Verfahren nach Anspruch 14, bei dem nur Messsignalhistogramme bei der ortsunabhängigen Aufaddierung berücksichtigt werden, bei denen die Messsignal-Tupel-Einträge wenigstens einer Dimension (i) oberhalb eines vorbestimmten Schwellwertes liegen, (ii) unterhalb eines vorbestimmten Schwellwertes liegen oder (iii) innerhalb eines vorbestimmten Werteintervalls liegen.
Verfahren nach Anspruch 14 oder Anspruch 15, bei dem wenigstens ein Messsignal-Tupel-Eintrag der einzelnen Messsignalhistogramme vor der Aufaddierung derart transformiert wird, dass Messsignal-Tupel-Einträge eines ersten vorbestimmten Bereichs gegenüber denen eines zweiten vorbestimmten Bereichs disproportional gewichtet werden.

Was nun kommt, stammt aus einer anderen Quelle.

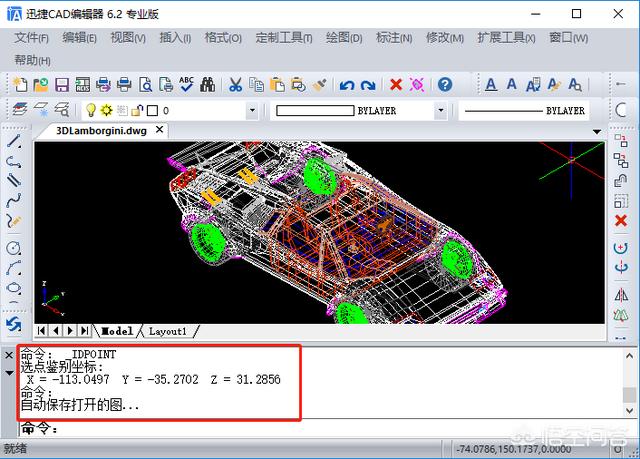Switch to the Layout1 tab

(x=169, y=331)
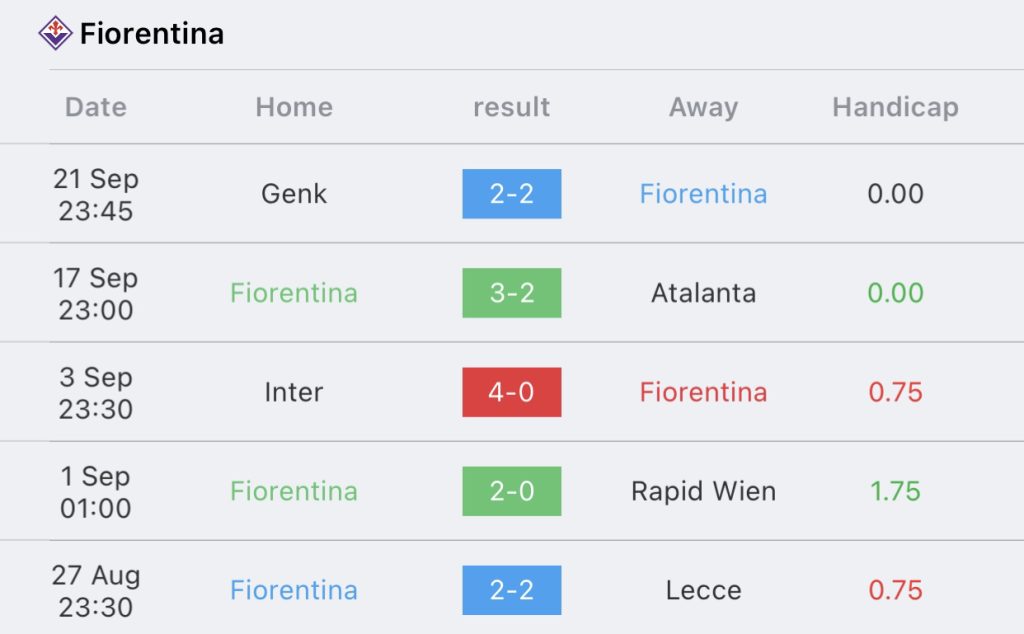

Verfahren nach einem der Ansprüche 1 bis 16, bei dem die ortsaufgelöste Gehaltsmaßzahl (G_x,y) berechnet wird gemäß $G_{x, y} = \frac{\sum_{i \in S_{a}} J_{i}}{\sum_{i \in S_{a}} J_{i} + \sum_{i \in S_{b}} J_{i}} oder G_{x, y} = \frac{\sum_{i \in S_{a}} J_{i}}{\sum_{i \in S_{b}} J_{i}},$
wobei S_a und S_b jeweils die Menge derjenigen Indizes i bezeichnen, für die die zugehörigen Messsignal-Tupel-Einträge (m_i, σ_i) des einzelnen Messsignalhistogramms der ersten bzw. zweiten Auswahl von Ionensorten zugeordnet wurden.
Verfahren zum Aufnehmen und Prozessieren von Ionen-spektrometrischen Messsignaldaten, bei dem (i) die Ionen-spektrometrischen Messsignaldaten unter Verwendung eines Ionenmobilitätsspektrometer-Massenspektrometers aufgenommen werden und (ii) ein Verfahren zum Prozessieren nach einem der vorhergehenden Ansprüche ausgeführt wird.
Ionenmobilitätsspektrometer-Massenspektrometer mit einer Rechen- und/oder Steuereinheit, die mit einer Programmierung zur Ausführung eines Verfahrens nach einem der vorhergehenden Ansprüche ausgebildet ist.